WHAT IS NEEDED: Reproduce each record exactly.

EXTRACTED ENTRIES:
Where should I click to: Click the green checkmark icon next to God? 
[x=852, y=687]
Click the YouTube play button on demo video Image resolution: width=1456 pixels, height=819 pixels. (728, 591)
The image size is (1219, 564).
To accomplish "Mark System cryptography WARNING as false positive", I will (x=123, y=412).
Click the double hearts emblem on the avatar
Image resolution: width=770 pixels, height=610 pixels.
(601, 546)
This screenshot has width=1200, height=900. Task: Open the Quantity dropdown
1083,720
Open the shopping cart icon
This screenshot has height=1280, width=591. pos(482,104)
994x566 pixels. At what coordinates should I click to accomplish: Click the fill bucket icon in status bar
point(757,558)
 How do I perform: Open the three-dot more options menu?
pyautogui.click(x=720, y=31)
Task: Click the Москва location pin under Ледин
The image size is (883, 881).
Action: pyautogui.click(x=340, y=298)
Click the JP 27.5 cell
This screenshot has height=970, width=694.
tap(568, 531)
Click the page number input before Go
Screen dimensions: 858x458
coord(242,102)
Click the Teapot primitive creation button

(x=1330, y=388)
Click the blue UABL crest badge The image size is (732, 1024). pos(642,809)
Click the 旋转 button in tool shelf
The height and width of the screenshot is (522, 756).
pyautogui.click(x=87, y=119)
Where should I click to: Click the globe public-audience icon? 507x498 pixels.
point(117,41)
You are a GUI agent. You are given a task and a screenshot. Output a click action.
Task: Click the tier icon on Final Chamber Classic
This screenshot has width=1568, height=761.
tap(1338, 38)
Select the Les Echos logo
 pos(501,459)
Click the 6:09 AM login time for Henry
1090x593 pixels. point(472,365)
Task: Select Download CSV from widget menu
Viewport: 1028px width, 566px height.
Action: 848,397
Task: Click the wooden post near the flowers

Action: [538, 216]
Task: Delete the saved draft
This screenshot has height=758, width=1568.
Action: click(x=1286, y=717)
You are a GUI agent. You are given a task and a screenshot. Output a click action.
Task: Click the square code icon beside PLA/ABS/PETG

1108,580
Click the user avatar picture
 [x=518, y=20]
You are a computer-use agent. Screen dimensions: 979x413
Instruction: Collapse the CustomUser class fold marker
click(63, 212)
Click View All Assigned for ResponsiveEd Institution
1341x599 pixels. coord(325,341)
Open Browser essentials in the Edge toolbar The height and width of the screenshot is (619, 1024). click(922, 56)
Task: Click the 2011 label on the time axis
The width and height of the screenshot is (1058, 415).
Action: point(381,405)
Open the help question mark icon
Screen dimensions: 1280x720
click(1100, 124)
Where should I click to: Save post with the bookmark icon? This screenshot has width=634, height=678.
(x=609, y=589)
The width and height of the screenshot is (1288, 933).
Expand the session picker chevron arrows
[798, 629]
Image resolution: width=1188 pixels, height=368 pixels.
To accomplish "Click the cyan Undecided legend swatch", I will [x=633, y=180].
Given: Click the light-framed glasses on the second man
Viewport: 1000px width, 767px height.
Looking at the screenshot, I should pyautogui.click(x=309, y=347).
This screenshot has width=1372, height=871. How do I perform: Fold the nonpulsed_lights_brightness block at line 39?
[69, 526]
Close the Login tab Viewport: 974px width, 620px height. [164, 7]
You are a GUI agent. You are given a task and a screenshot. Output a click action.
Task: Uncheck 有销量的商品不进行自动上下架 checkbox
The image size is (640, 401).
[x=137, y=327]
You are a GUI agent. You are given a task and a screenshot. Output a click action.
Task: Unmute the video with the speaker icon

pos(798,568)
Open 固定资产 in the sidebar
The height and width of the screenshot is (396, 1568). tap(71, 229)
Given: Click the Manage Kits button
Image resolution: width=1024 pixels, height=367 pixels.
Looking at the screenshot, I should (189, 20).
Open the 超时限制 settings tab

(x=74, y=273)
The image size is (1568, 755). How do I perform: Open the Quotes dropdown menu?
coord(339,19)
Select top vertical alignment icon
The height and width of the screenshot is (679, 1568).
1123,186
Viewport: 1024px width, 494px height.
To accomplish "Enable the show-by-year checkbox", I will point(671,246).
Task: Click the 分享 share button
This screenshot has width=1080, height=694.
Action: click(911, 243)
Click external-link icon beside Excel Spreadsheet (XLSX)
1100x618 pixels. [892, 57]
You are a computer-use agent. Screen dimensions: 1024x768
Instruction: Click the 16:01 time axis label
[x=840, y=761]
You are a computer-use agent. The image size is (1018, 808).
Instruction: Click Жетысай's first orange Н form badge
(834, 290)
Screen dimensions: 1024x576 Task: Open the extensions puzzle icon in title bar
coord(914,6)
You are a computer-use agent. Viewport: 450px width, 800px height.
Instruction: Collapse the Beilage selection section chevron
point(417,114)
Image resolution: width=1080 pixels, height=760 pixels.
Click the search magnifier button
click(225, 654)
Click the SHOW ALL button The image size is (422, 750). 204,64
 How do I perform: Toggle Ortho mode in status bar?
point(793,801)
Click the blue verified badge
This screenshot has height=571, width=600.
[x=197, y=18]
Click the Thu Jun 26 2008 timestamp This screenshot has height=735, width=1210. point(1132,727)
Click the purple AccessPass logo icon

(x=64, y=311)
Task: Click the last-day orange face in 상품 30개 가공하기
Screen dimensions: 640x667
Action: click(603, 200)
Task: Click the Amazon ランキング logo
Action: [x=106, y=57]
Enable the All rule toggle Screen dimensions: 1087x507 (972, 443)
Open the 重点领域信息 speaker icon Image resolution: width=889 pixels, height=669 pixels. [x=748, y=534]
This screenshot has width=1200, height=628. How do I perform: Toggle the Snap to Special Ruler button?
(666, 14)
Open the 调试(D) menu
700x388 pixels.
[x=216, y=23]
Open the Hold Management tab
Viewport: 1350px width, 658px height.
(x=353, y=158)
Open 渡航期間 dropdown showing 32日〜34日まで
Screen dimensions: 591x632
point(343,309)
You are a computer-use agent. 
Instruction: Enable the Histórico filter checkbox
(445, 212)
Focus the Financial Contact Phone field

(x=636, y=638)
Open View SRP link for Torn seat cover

RESULT FOR THIS EXERCISE:
Where should I click to: Click the green checkmark icon next to God? 
[x=852, y=687]
Click the YouTube play button on demo video Image resolution: width=1456 pixels, height=819 pixels. (728, 591)
The image size is (1219, 564).
To accomplish "Mark System cryptography WARNING as false positive", I will (x=123, y=412).
Click the double hearts emblem on the avatar
Image resolution: width=770 pixels, height=610 pixels.
(601, 546)
This screenshot has width=1200, height=900. Task: Open the Quantity dropdown
1083,720
Open the shopping cart icon
This screenshot has height=1280, width=591. pos(482,104)
994x566 pixels. At what coordinates should I click to accomplish: Click the fill bucket icon in status bar
point(757,558)
 How do I perform: Open the three-dot more options menu?
pyautogui.click(x=720, y=31)
Task: Click the Москва location pin under Ледин
The image size is (883, 881).
Action: pyautogui.click(x=340, y=298)
Click the JP 27.5 cell
This screenshot has height=970, width=694.
tap(568, 531)
Click the page number input before Go
Screen dimensions: 858x458
coord(242,102)
Click the Teapot primitive creation button

(x=1330, y=388)
Click the blue UABL crest badge The image size is (732, 1024). pos(642,809)
Click the 旋转 button in tool shelf
The height and width of the screenshot is (522, 756).
pyautogui.click(x=87, y=119)
Where should I click to: Click the globe public-audience icon? 507x498 pixels.
point(117,41)
You are a GUI agent. You are given a task and a screenshot. Output a click action.
Task: Click the tier icon on Final Chamber Classic
This screenshot has width=1568, height=761.
tap(1338, 38)
Select the Les Echos logo
 pos(501,459)
Click the 6:09 AM login time for Henry
1090x593 pixels. point(472,365)
Task: Select Download CSV from widget menu
Viewport: 1028px width, 566px height.
Action: 848,397
Task: Click the wooden post near the flowers

Action: [538, 216]
Task: Delete the saved draft
This screenshot has height=758, width=1568.
Action: click(x=1286, y=717)
You are a GUI agent. You are given a task and a screenshot. Output a click action.
Task: Click the square code icon beside PLA/ABS/PETG

1108,580
Click the user avatar picture
 [x=518, y=20]
You are a computer-use agent. Screen dimensions: 979x413
Instruction: Collapse the CustomUser class fold marker
click(63, 212)
Click View All Assigned for ResponsiveEd Institution
1341x599 pixels. coord(325,341)
Open Browser essentials in the Edge toolbar The height and width of the screenshot is (619, 1024). click(922, 56)
Task: Click the 2011 label on the time axis
The width and height of the screenshot is (1058, 415).
Action: point(381,405)
Open the help question mark icon
Screen dimensions: 1280x720
click(1100, 124)
Where should I click to: Save post with the bookmark icon? This screenshot has width=634, height=678.
(x=609, y=589)
The width and height of the screenshot is (1288, 933).
Expand the session picker chevron arrows
[798, 629]
Image resolution: width=1188 pixels, height=368 pixels.
To accomplish "Click the cyan Undecided legend swatch", I will [x=633, y=180].
Given: Click the light-framed glasses on the second man
Viewport: 1000px width, 767px height.
Looking at the screenshot, I should pyautogui.click(x=309, y=347).
This screenshot has width=1372, height=871. How do I perform: Fold the nonpulsed_lights_brightness block at line 39?
[69, 526]
Close the Login tab Viewport: 974px width, 620px height. [164, 7]
You are a GUI agent. You are given a task and a screenshot. Output a click action.
Task: Uncheck 有销量的商品不进行自动上下架 checkbox
The image size is (640, 401).
[x=137, y=327]
You are a GUI agent. You are given a task and a screenshot. Output a click action.
Task: Unmute the video with the speaker icon

pos(798,568)
Open 固定资产 in the sidebar
The height and width of the screenshot is (396, 1568). tap(71, 229)
Given: Click the Manage Kits button
Image resolution: width=1024 pixels, height=367 pixels.
Looking at the screenshot, I should (189, 20).
Open the 超时限制 settings tab

(x=74, y=273)
The image size is (1568, 755). How do I perform: Open the Quotes dropdown menu?
coord(339,19)
Select top vertical alignment icon
The height and width of the screenshot is (679, 1568).
1123,186
Viewport: 1024px width, 494px height.
To accomplish "Enable the show-by-year checkbox", I will point(671,246).
Task: Click the 分享 share button
This screenshot has width=1080, height=694.
Action: click(911, 243)
Click external-link icon beside Excel Spreadsheet (XLSX)
1100x618 pixels. [892, 57]
You are a computer-use agent. Screen dimensions: 1024x768
Instruction: Click the 16:01 time axis label
[x=840, y=761]
You are a computer-use agent. The image size is (1018, 808).
Instruction: Click Жетысай's first orange Н form badge
(834, 290)
Screen dimensions: 1024x576 Task: Open the extensions puzzle icon in title bar
coord(914,6)
You are a computer-use agent. Viewport: 450px width, 800px height.
Instruction: Collapse the Beilage selection section chevron
point(417,114)
Image resolution: width=1080 pixels, height=760 pixels.
Click the search magnifier button
click(225, 654)
Click the SHOW ALL button The image size is (422, 750). 204,64
 How do I perform: Toggle Ortho mode in status bar?
point(793,801)
Click the blue verified badge
This screenshot has height=571, width=600.
[x=197, y=18]
Click the Thu Jun 26 2008 timestamp This screenshot has height=735, width=1210. point(1132,727)
Click the purple AccessPass logo icon

(x=64, y=311)
Task: Click the last-day orange face in 상품 30개 가공하기
Screen dimensions: 640x667
Action: click(603, 200)
Task: Click the Amazon ランキング logo
Action: [x=106, y=57]
Enable the All rule toggle Screen dimensions: 1087x507 (972, 443)
Open the 重点领域信息 speaker icon Image resolution: width=889 pixels, height=669 pixels. [x=748, y=534]
This screenshot has width=1200, height=628. How do I perform: Toggle the Snap to Special Ruler button?
(666, 14)
Open the 调试(D) menu
700x388 pixels.
[x=216, y=23]
Open the Hold Management tab
Viewport: 1350px width, 658px height.
(x=353, y=158)
Open 渡航期間 dropdown showing 32日〜34日まで
Screen dimensions: 591x632
point(343,309)
You are a computer-use agent. 
Instruction: Enable the Histórico filter checkbox
(445, 212)
Focus the Financial Contact Phone field

(x=636, y=638)
Open View SRP link for Torn seat cover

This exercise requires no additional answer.